(Extracted data entries)
(begin)
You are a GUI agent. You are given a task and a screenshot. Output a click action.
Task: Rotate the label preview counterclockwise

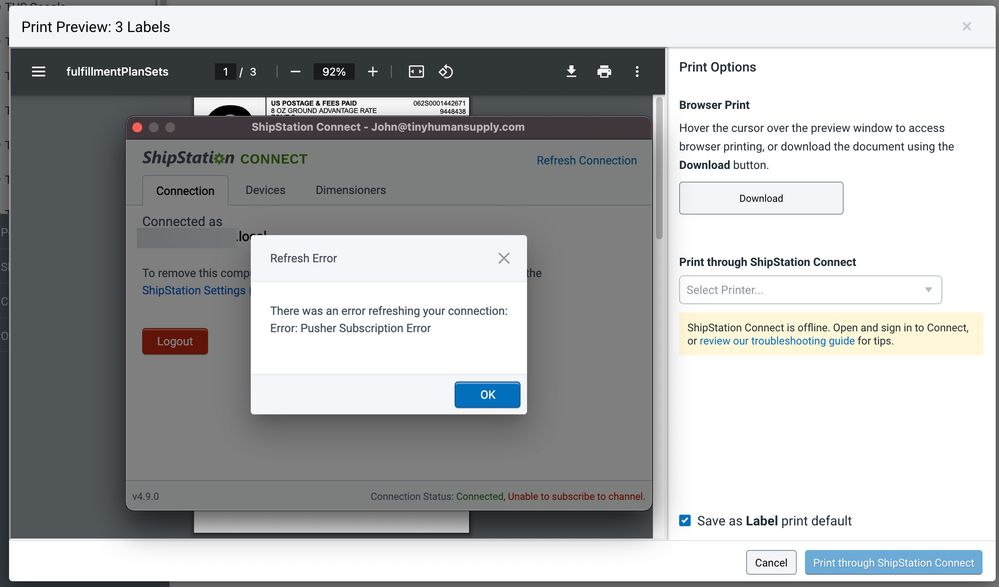(x=447, y=72)
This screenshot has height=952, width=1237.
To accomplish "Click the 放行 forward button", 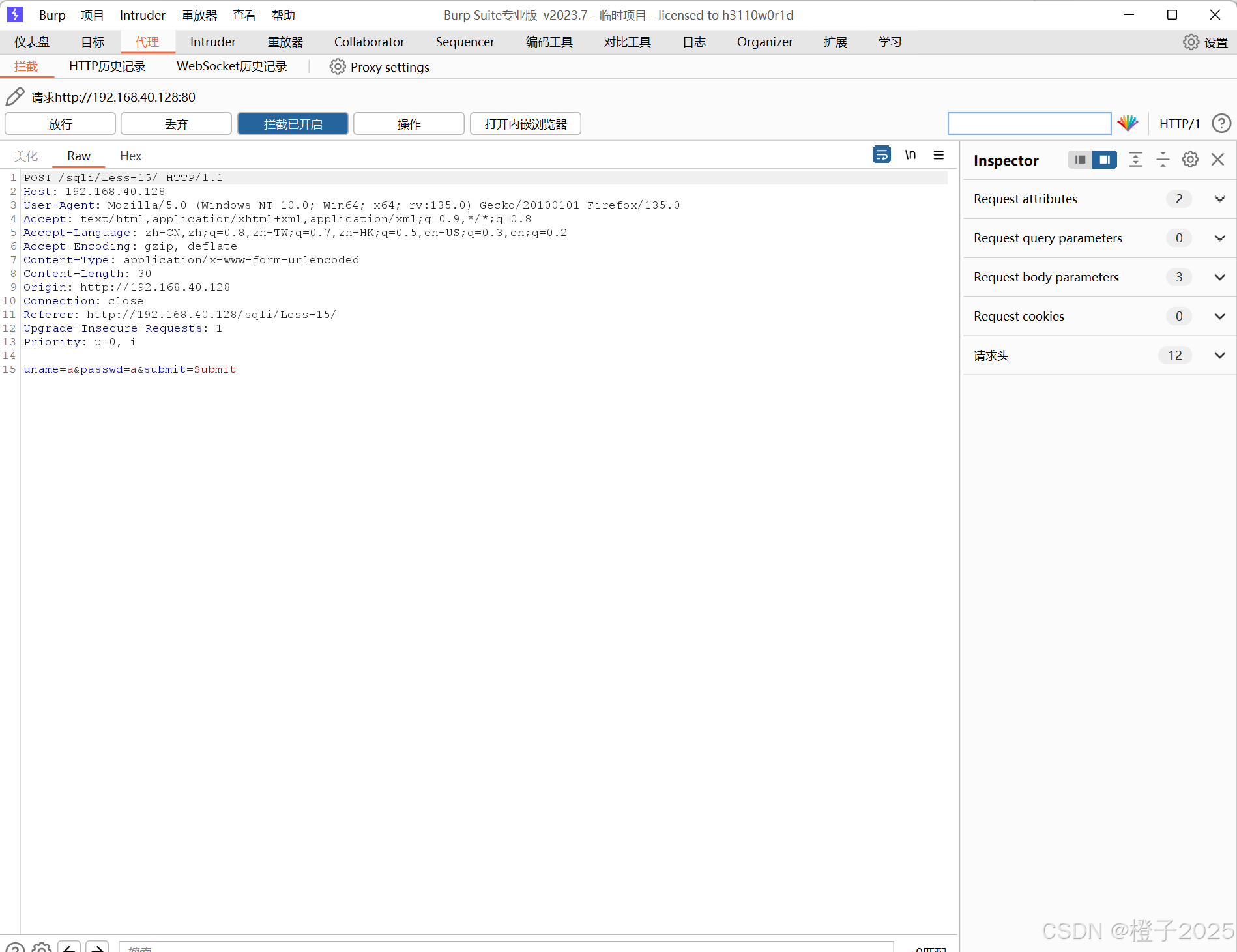I will click(x=60, y=123).
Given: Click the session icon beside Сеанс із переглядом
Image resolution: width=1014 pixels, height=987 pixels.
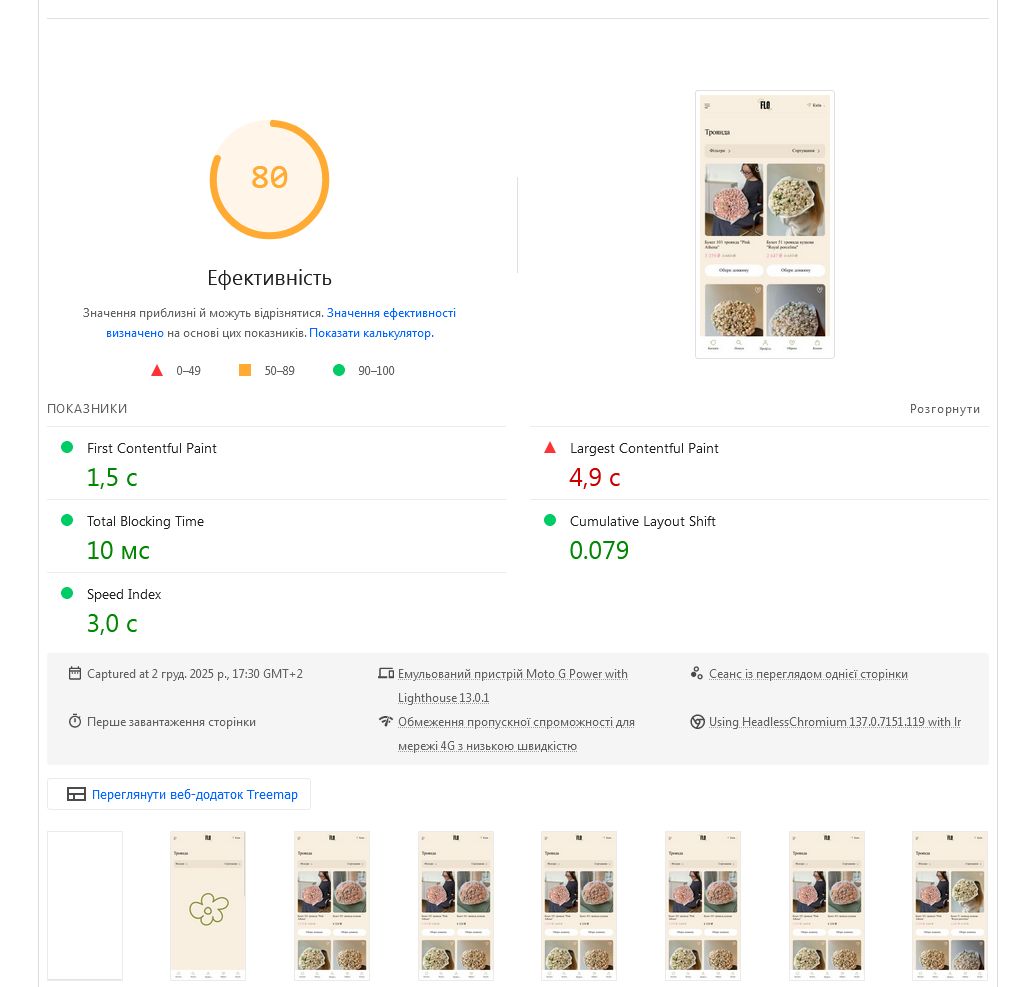Looking at the screenshot, I should tap(697, 674).
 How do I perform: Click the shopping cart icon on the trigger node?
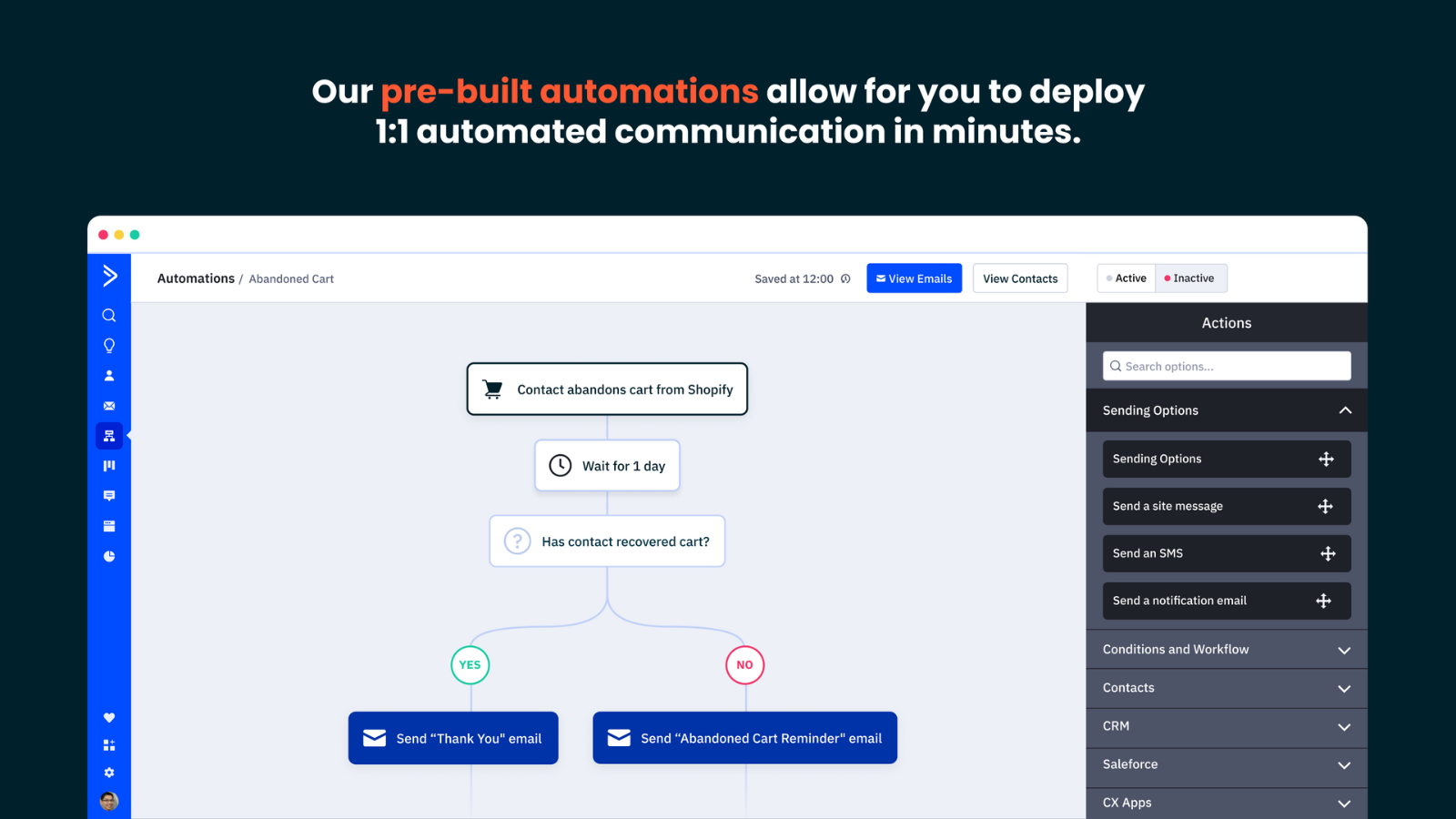pyautogui.click(x=493, y=389)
(end)
Directive:
Copy out the rows from the line containing "How do I perform: Click" through the end of the rows, word for word, with both ends included. Leave the pictures out of your answer.

Task output:
 How do I perform: Click the shopping cart icon on the trigger node?
pyautogui.click(x=493, y=389)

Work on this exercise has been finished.